Directive: Carry on the R forum thread about pulling a single component from every model in a list, picking up right after its last line.

Text passage:
● ● ● ● ●
Frequently I encounter situations where I need to create a lot of similar models for different variables. Usually I dump them into the list. Here is the example of dummy code:
modlist <- lapply(1:10,function(l) {
data <- data.frame(Y=rnorm(10),X=rnorm(10))
lm(Y~.,data=data)
})
Now getting the fit for example is very easy:
lapply(modlist,predict)
What I want to do sometimes is to extract one element from the list. The obvious way is
sapply(modlist,function(l)l$rank)
This does what I want, but I wonder if there is a shorter way to get the same result?
probably these are a little bit simple:
> z <- list(list(a=1, b=2), list(a=3, b=4))
> sapply(z, `[[`, "b")
[1] 2 4
> sapply(z, get, x="b")
[1] 2 4
and you can define a function like:
> `%c%` <- function(x, n)sapply(x, `[[`, n)
> z %c% "b"
[1] 2 4
and also this looks like an extension of $:
> `%$%` <- function(x, n) sapply(x, `[[`, as.character(as.list(match.call())$n))
> z%$%b
[1] 2 4
I usually use kohske way, but here is another trick:
sapply(modlist, with, rank)
It is more useful when you need more elements, e.g.:
sapply(modlist, with, c(rank, df.residual))
● ● ● ● ●
Extracted material:

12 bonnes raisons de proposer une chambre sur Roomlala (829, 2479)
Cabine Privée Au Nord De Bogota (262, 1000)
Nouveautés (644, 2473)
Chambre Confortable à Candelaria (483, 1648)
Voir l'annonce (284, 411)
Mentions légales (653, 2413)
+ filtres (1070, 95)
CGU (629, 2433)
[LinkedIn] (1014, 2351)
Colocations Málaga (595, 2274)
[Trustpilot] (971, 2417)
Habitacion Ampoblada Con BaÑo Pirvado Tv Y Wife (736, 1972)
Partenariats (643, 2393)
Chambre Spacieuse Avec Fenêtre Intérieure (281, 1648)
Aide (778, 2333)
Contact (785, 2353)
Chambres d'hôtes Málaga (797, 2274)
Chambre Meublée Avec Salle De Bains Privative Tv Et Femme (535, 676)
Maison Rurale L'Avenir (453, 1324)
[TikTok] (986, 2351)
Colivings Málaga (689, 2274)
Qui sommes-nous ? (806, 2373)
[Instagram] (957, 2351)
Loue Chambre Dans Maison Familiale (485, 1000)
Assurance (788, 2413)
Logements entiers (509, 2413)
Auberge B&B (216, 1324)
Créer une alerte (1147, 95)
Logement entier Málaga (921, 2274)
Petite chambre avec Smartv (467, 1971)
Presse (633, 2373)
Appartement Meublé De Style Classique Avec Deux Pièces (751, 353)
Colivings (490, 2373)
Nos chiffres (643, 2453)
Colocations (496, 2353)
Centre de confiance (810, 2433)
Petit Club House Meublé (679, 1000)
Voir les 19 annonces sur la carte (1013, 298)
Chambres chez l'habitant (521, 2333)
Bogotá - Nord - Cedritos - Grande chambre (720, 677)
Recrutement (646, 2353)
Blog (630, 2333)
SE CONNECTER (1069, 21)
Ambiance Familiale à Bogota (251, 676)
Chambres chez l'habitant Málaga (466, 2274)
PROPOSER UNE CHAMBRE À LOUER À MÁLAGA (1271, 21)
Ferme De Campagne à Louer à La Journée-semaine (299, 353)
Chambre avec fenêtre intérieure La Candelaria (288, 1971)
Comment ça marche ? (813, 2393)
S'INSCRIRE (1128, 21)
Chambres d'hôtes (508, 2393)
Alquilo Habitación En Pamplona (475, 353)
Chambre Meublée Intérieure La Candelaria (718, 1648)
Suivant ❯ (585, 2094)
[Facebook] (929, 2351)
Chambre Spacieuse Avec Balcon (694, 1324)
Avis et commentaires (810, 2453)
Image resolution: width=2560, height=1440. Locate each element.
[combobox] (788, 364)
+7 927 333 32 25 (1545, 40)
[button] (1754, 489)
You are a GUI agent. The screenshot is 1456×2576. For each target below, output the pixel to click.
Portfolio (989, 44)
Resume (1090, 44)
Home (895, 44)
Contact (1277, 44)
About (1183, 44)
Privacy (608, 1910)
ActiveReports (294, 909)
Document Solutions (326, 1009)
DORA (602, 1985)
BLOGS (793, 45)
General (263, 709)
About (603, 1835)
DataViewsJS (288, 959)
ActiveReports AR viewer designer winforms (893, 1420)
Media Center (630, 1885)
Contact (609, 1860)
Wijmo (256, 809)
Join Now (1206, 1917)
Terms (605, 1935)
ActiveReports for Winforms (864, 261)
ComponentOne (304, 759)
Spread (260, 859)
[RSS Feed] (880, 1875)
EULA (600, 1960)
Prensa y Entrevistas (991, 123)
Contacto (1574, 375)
● ● ● ● ●
The result:
As I remember I stole it from hadley (from plyr documentation I think).
Main difference between [[ and with solutions is in case missing elements. [[ returns NULL when element is missing. with throw an error unless there exist an object in global workspace having same name as searched element. So e.g.:
dah <- 1
lapply(modlist, with, dah)
returns list of ones when modlist don't have any dah element.
With Hadley's new lowliner package you can supply map() with a numeric index or an element name to elegantly pluck components out of a list. map() is the equivalent of lapply() with some extra tricks.
library("lowliner")
l <- list(
list(a = 1, b = 2),
list(a = 3, b = 4)
)
map(l, "b")
map(l, 2)
There is also a version that simplifies the result to a vector
map_v(l, "a")
map_v(l, 1)